小野次郎 公式ブログ『ジローのおしゃべりサロン』

霞が関、総理官邸&永田町のすべてに精通する小野次郎のつぶやきとため息

クラスター爆弾廃止条約を歓迎!

先日アイルランドで開かれた国際会議で、クラスター爆弾の廃止を定める国際条約がコンセンサスで採択された。日本は、最終段階で条約案の起草に参加する意思決定を行った。これまで国際会議の場で、廃止に関する国際取り決めの議論が行われてきたが、我が国として廃止に向けた明確な決意表明は無かった。政治家になる前4年半にわたって、安全保障担当の総理秘書官を務めた僕は、「国際的な議論の方向を見守る」という対処方針に基づいて、繰り返し国会での総理答弁を作成しなければならなかった。その事にずっと割り切れないものを感じていただけに、今回採択された条約への参加の決定を心から歓迎したい。

 2003年2月8日土曜日、小泉総理のカバン持ちとして、滋賀県饗庭野(あえばの)分屯地に於ける、我が国が保有する最後の対人地雷の処理に立ち会う機会を得た。対人地雷については、イギリス故ダイアナ妃のボランティア活動の姿などをテレビで見ていた僕は、条約義務の履行ではあっても、自ら非人道的兵器を廃絶する我が国の行動に誇りとひそかな感動を覚えた。
  2年後、僕の選挙区となった山梨県南アルプス市で、山梨日立建機の雨宮さんの話を聞いたとき、この感動がよみがえってきた。この方は、採算度外視で対人地雷処理器械の改良を手がけている。器械を売り込むだけでなく、しばしばカンボジアなどの東南アジア現地に赴いて、処理技術の指導に当たっている。危険を顧みず市民に対する危害の除去に努力する彼の姿から、日本人の国際貢献、日本の平和貢献のあり方を感じさせられた。
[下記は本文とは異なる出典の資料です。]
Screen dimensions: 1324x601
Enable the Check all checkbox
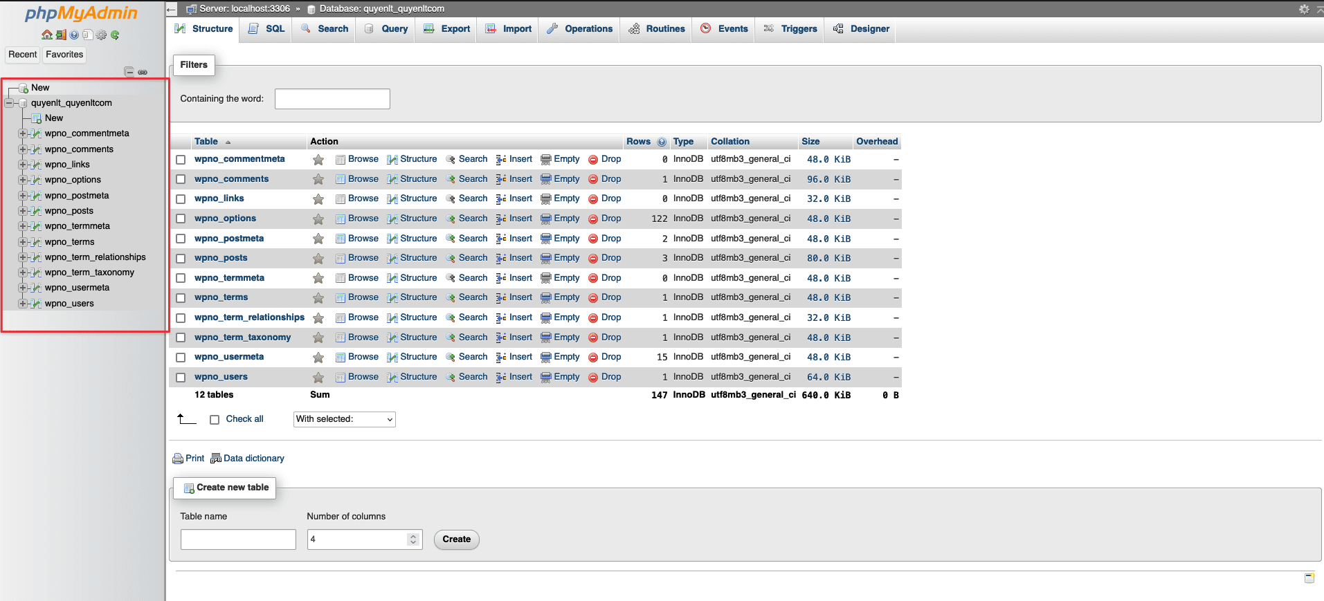click(x=215, y=420)
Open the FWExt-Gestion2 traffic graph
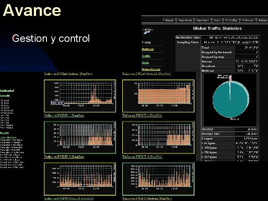268x201 pixels. point(158,95)
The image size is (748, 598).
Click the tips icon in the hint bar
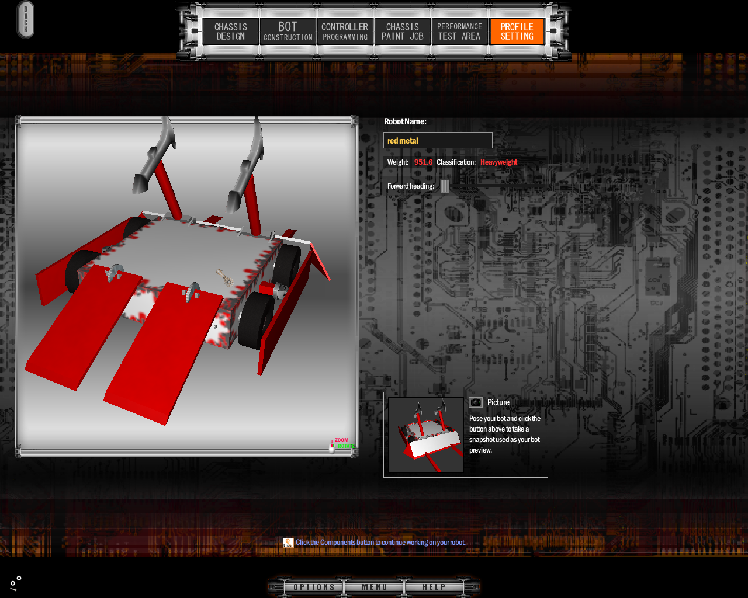click(288, 543)
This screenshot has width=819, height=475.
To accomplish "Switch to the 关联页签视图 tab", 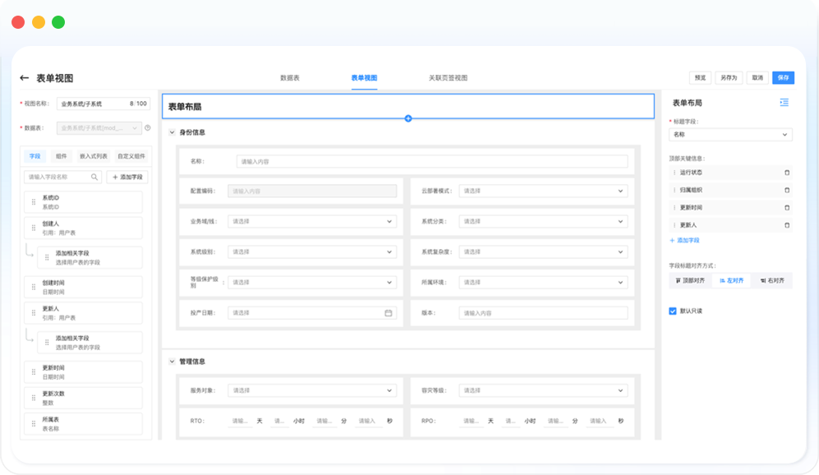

 あまり知られていないが、今回廃止条約が出来たクラスター爆弾を、これまで我が国は何百個と国内に配備している。防衛省は、外国からの侵略に際して海岸地域での上陸阻止のために使用するものであると説明してきた。しかし、アフガンやイラクなどに於ける戦闘では、軍事的に優勢な側が、局地的抵抗を続けるゲリラや民兵を殲滅するために、彼らが潜むと見られる集落全体を爆破する場合などに使用されている。これだと、その集落に生活する婦女子や高齢者などの一般市民まで被害に巻き込まれる。戦闘が終わった後に不発弾の爆発によって被害に遭うのもわが国の場合にはわが同胞の一般市民である。
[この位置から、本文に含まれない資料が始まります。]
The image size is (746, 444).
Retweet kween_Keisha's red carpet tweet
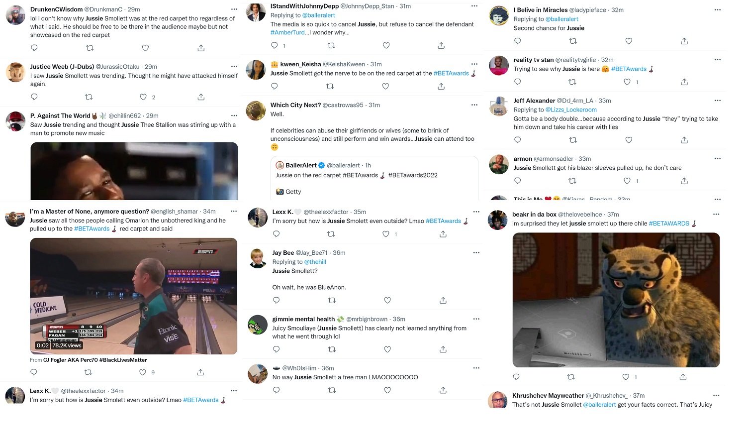coord(330,86)
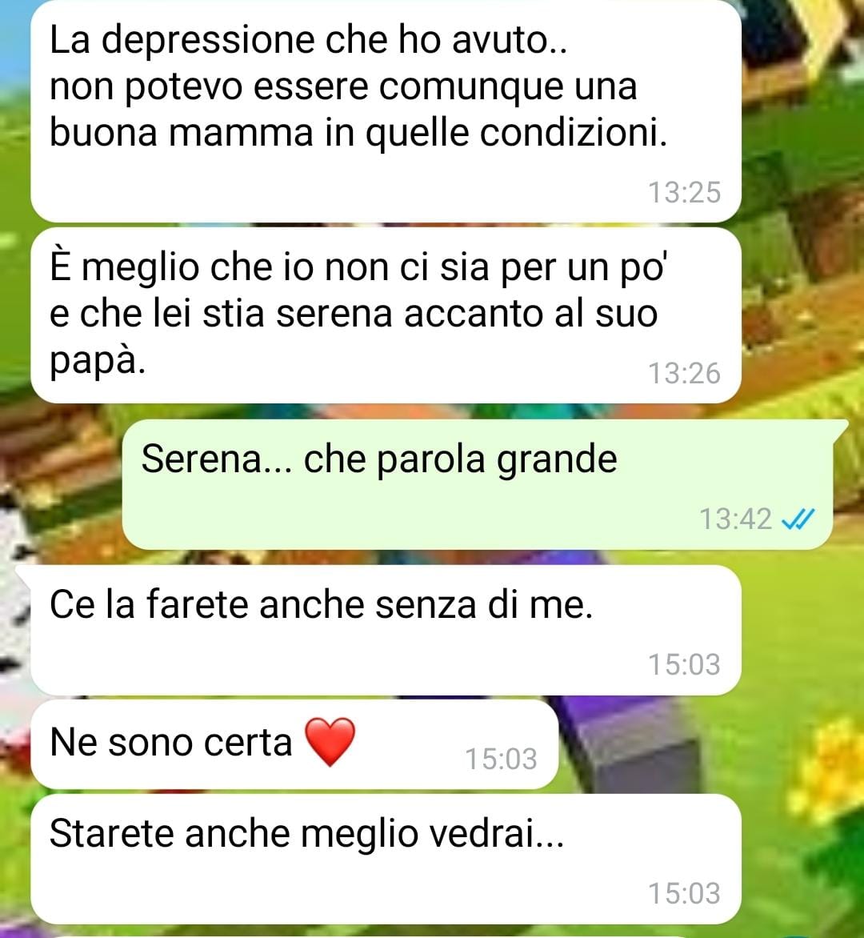The image size is (864, 938).
Task: Tap the red heart emoji
Action: 330,742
 総理秘書官として、何回となくクラスター爆弾に関する政府答弁を準備したが、公務員としては公式見解を繰り返すしかなく、一度もこの矛盾や重大な疑問を公にすることは出来なかった。有権者から負託を受けて国会議員の身分を戴いた今、僕は躊躇することなく河野衆議院議長が代表を務めるクラスター爆弾廃止議員連盟に参加して、廃絶の意義を積極的に訴えた。官僚は行政、政治家は立法を司っており、国民の目から見れば一体として仕事をしているように見えるだろう。自分はその両方を経験しているが両者で大きく異なる点がある。政治家は、一人ひとりが自分の名前と責任の下に行動することが認められるが、官僚は常に政府や所属官庁の名と責任の下に行動することしか許されない。公務員時代の葛藤を思うとき、信念を持って非人道的兵器の廃絶を訴える事ができる国会議員の責任というものをあらためて噛みしめている。

 今後防衛省には、この条約の国内批准を先延しようとするのではなくて、むしろ近々禁止されるクラスター爆弾には依存しない、侵略阻止能力の維持に全力を傾けてもらいたい。そうした目的の新しい兵器の導入や部隊の配備については、自分も政治家として全面的に協力していきたい。他方、外務省には、福田総理ご自身にも働いて頂いて、クラスター爆弾を大量に保有しながら、本条約に不参加の立場をとる、米中などの諸国に対する外交的働きかけに、全力を挙げてもらいたい。国際社会においてクラスター爆弾は「持たない」あるいは、少なくとも「使えない」という常識が定着するまで、我が国が実践によるリーダーシップを発揮するよう強く期待する。